Turn the listing below into a numbered list, one line per item and with blank lines omitted. Leave the pictures out of your answer.

Start of Data

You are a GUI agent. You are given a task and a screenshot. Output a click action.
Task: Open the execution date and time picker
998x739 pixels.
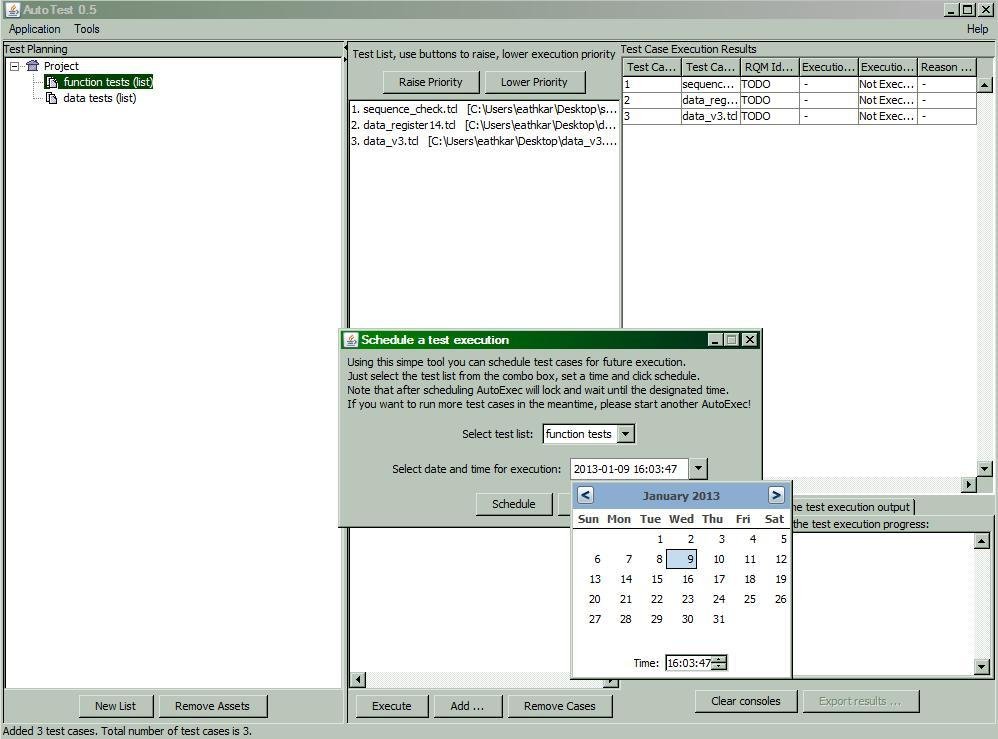coord(698,468)
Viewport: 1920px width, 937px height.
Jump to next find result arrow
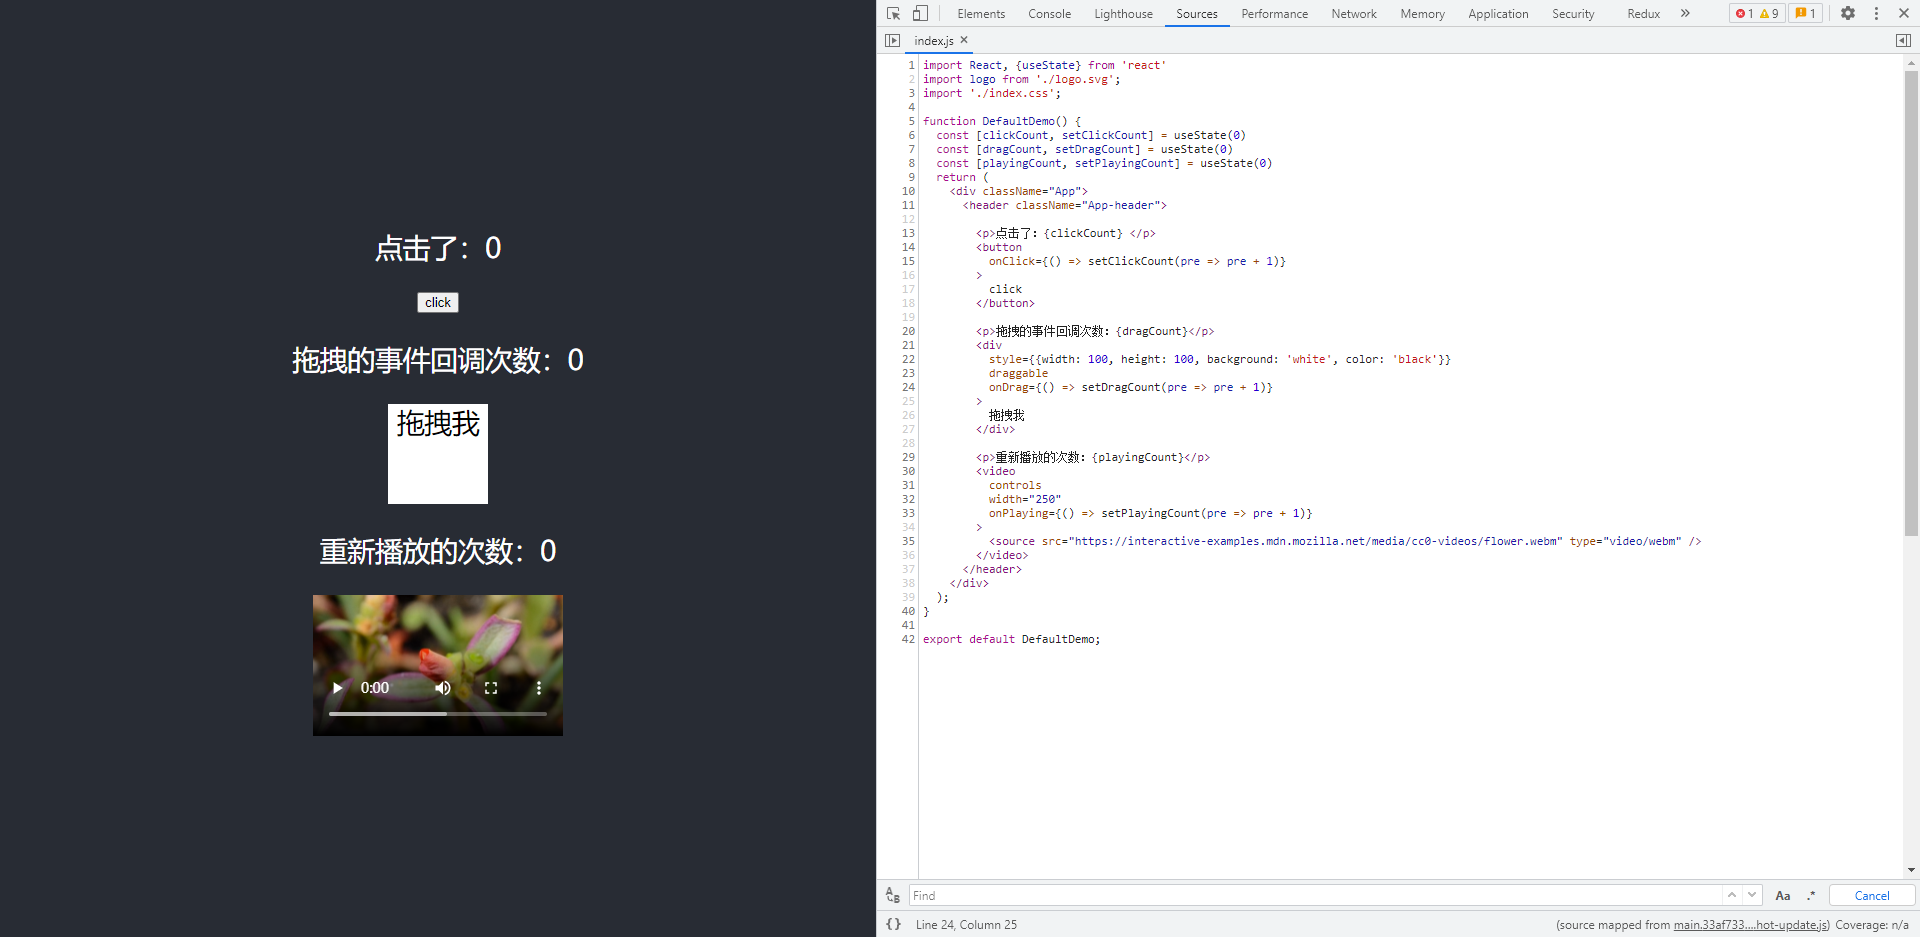(x=1752, y=895)
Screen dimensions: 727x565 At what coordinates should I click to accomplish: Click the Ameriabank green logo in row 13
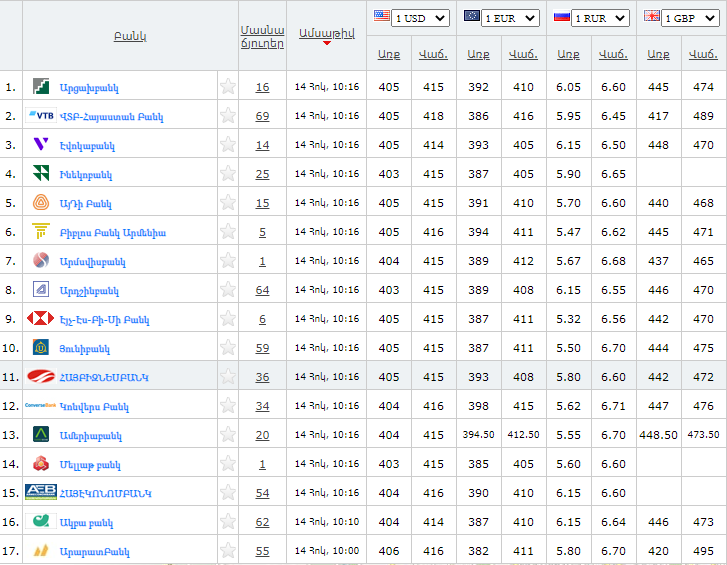[41, 435]
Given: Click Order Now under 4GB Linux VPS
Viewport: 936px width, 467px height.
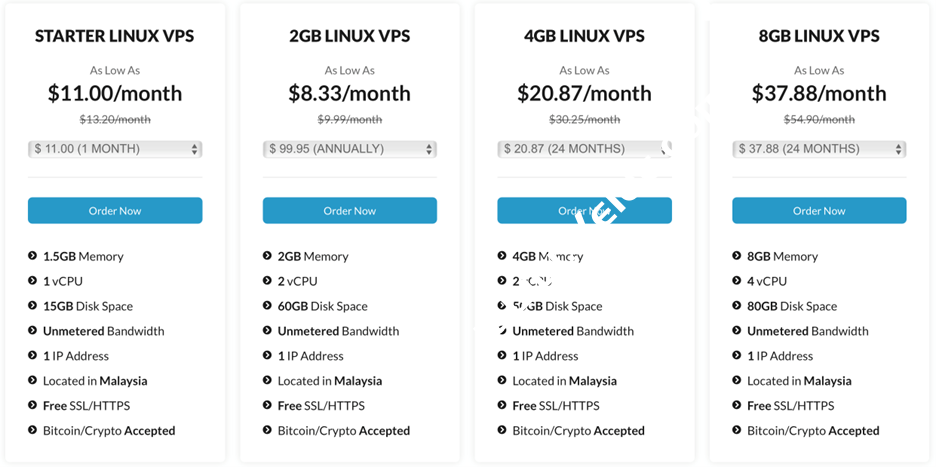Looking at the screenshot, I should pos(584,211).
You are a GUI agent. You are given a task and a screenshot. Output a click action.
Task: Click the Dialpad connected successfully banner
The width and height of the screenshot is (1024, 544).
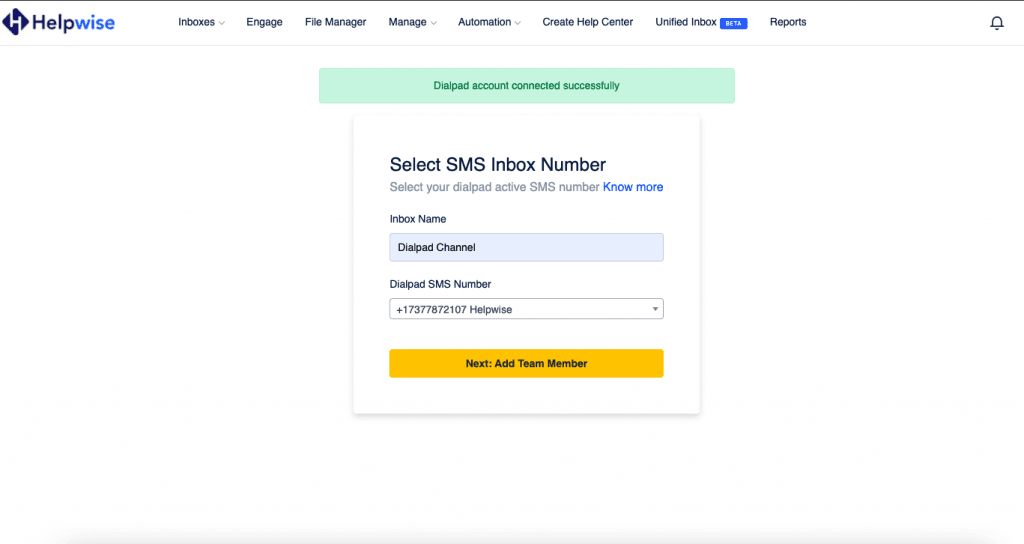pyautogui.click(x=526, y=86)
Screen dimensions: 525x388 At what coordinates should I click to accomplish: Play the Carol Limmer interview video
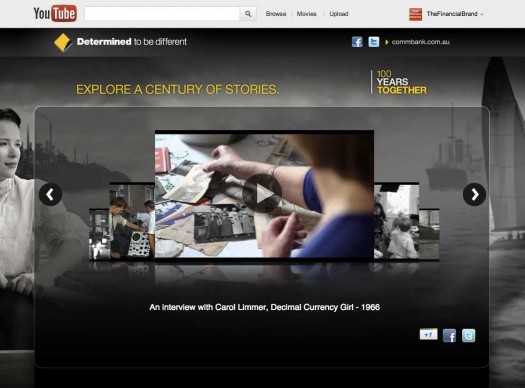point(262,193)
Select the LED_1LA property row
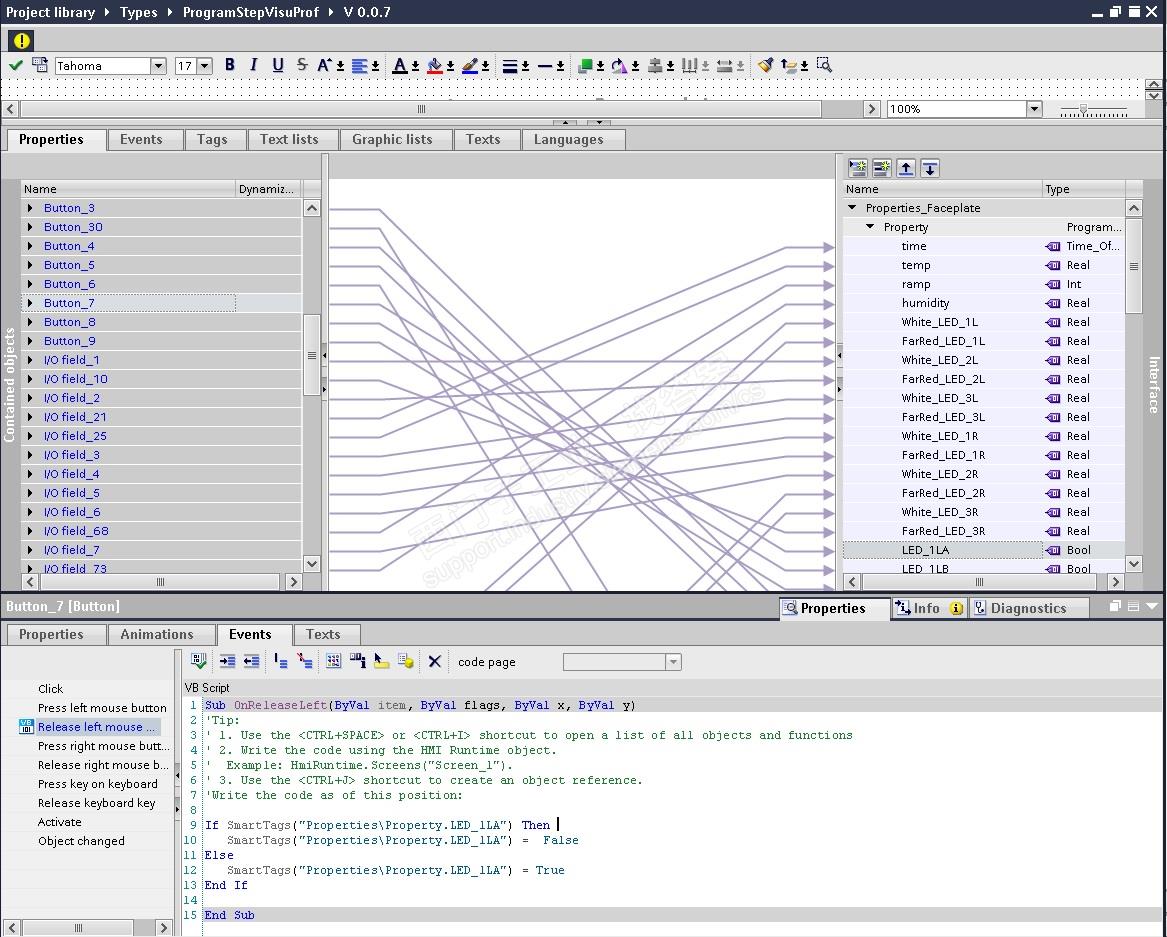This screenshot has height=937, width=1167. 925,550
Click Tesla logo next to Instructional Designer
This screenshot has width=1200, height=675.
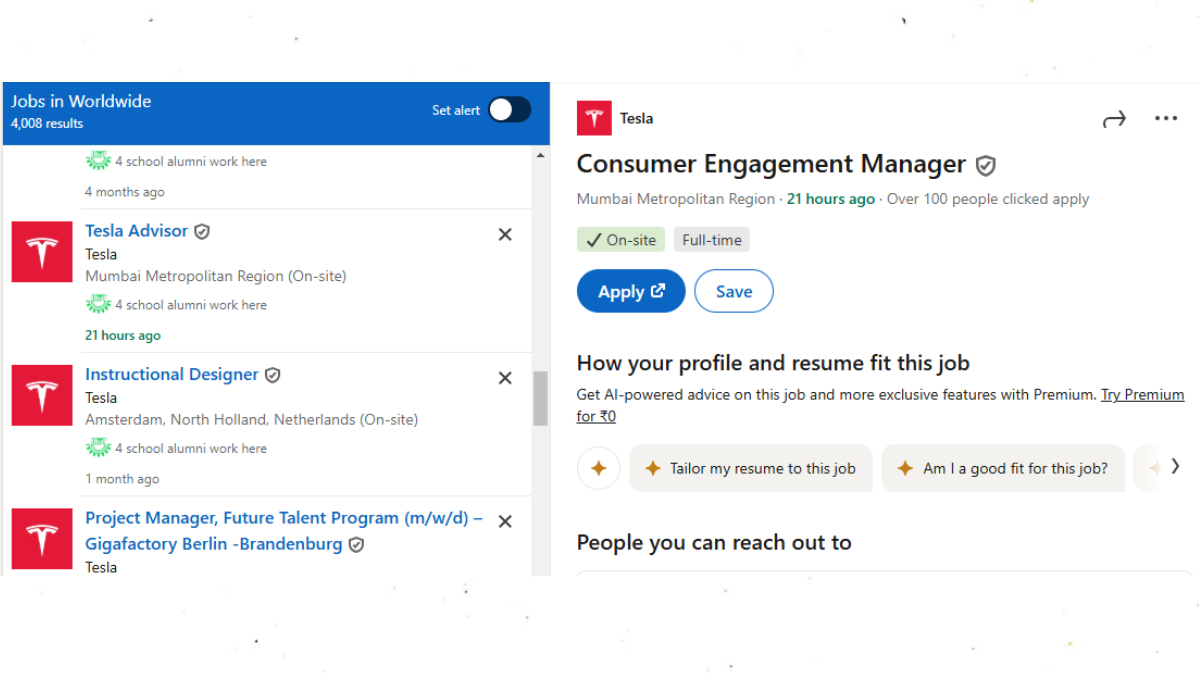tap(42, 395)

End of Data

Problem solution:
1. You are a GUI agent. You are given a task and a screenshot. Output a click action.
2. Task: Open the execution date and time picker
3. 998x739 pixels.
4. coord(698,468)
5. Viewport: 1920px width, 937px height.
6. Jump to next find result arrow
7. (x=1752, y=895)
8. Screen dimensions: 727x565 At what coordinates should I click to accomplish: Click the Ameriabank green logo in row 13
9. [41, 435]
10. Given: Click Order Now under 4GB Linux VPS
11. Viewport: 936px width, 467px height.
12. Looking at the screenshot, I should pos(584,211).
13. You are a GUI agent. You are given a task and a screenshot. Output a click action.
14. Task: Click the Dialpad connected successfully banner
15. The width and height of the screenshot is (1024, 544).
16. pyautogui.click(x=526, y=86)
17. Screen dimensions: 525x388 At what coordinates should I click to accomplish: Play the Carol Limmer interview video
18. point(262,193)
19. Select the LED_1LA property row
20. This screenshot has height=937, width=1167. 925,550
21. Click Tesla logo next to Instructional Designer
22. This screenshot has width=1200, height=675.
23. tap(42, 395)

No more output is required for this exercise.